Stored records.
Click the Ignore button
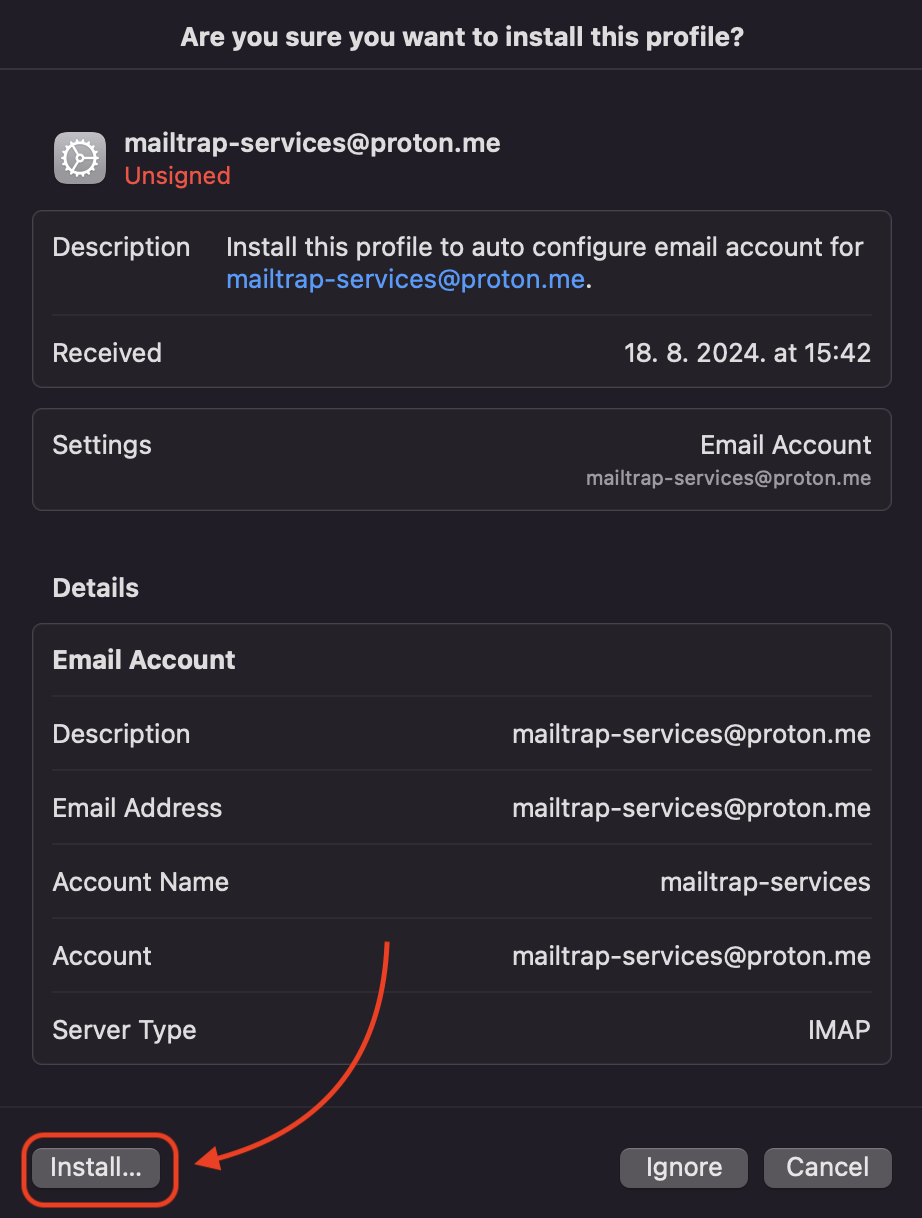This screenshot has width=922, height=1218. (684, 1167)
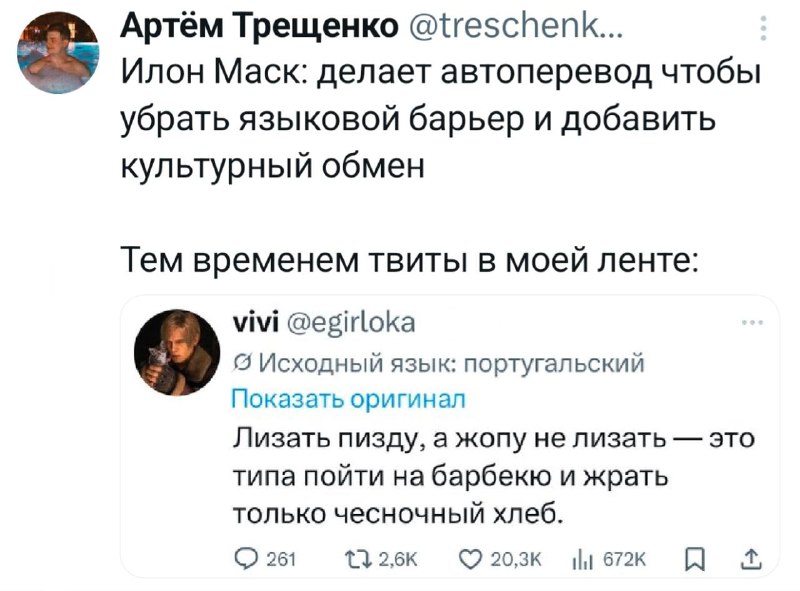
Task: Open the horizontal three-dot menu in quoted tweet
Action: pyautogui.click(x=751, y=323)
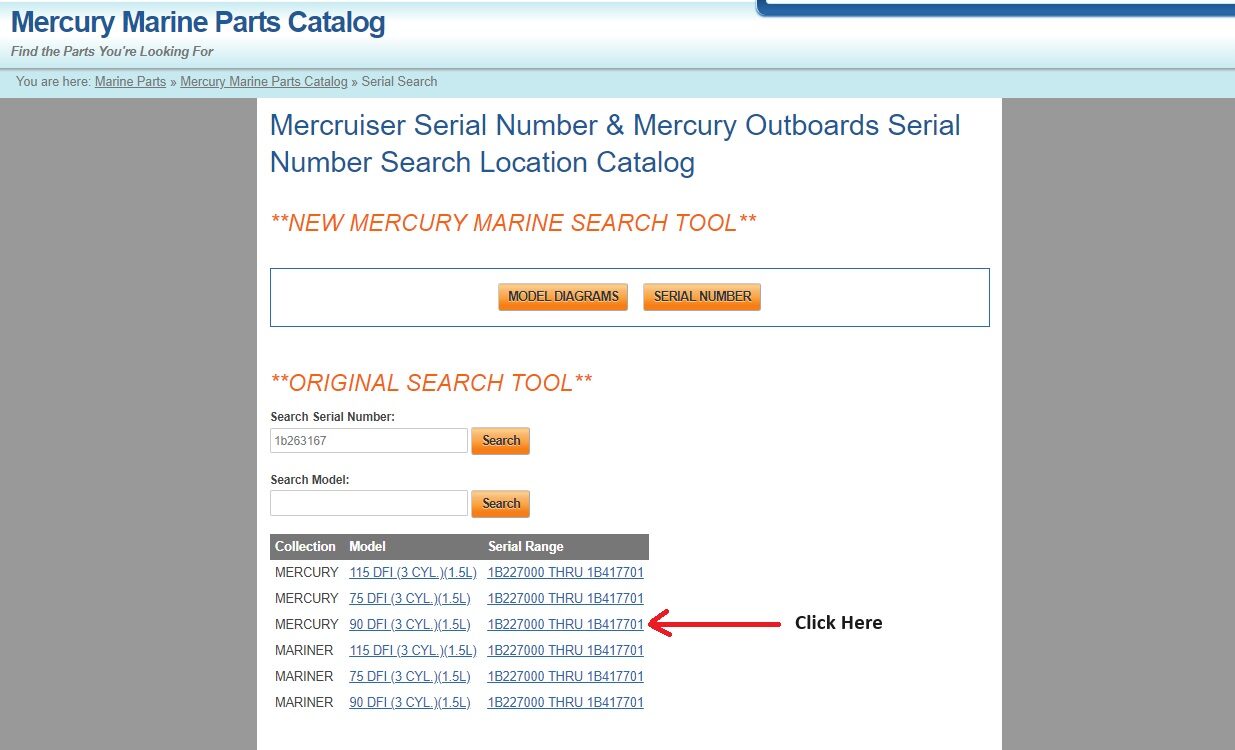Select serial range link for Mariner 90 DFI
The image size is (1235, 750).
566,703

TASK INSTRUCTIONS. Please repeat the records above word for word, and do not include the pictures.

ANSWER SPACE.
Click the Ignore button
This screenshot has width=922, height=1218. (684, 1167)
Task: Open the horizontal three-dot menu in quoted tweet
Action: pyautogui.click(x=751, y=323)
Select serial range link for Mariner 90 DFI
The image size is (1235, 750).
566,703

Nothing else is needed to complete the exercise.